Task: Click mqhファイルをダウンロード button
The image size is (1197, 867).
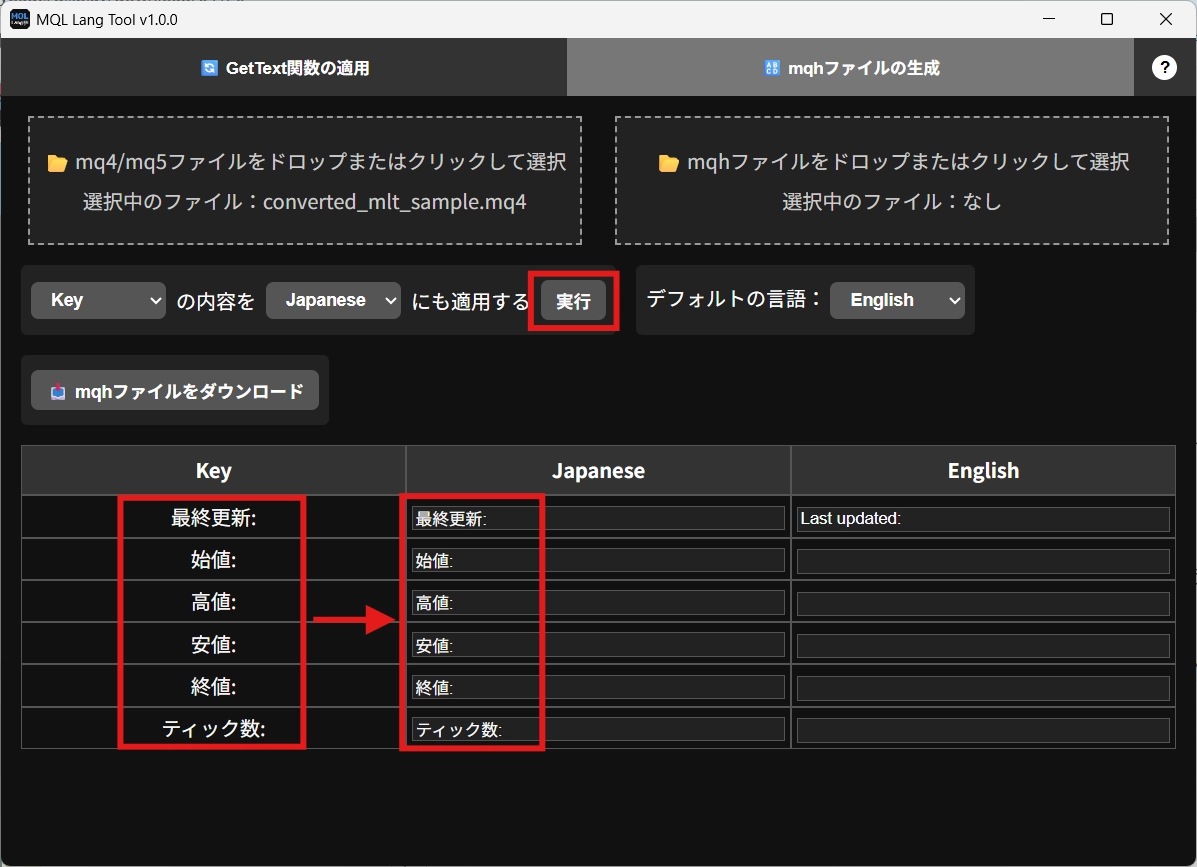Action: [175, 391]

...

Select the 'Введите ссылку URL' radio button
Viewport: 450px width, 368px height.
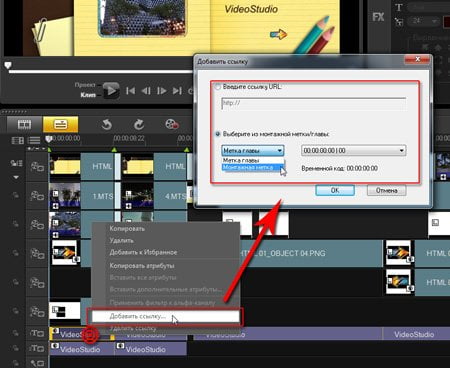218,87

---

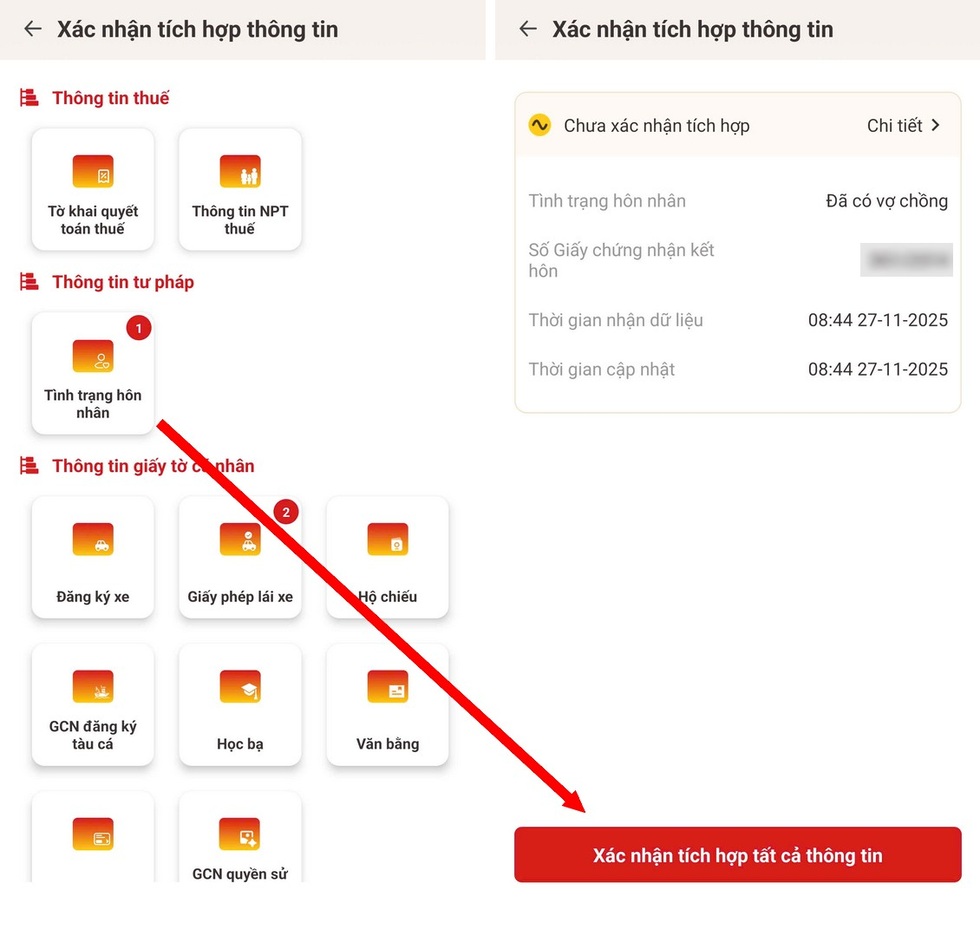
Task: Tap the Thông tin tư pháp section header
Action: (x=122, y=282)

> _Task instructions_: Determine the number of lines in the records that include the string "button", and respond with that number only.

> _Solution_: 2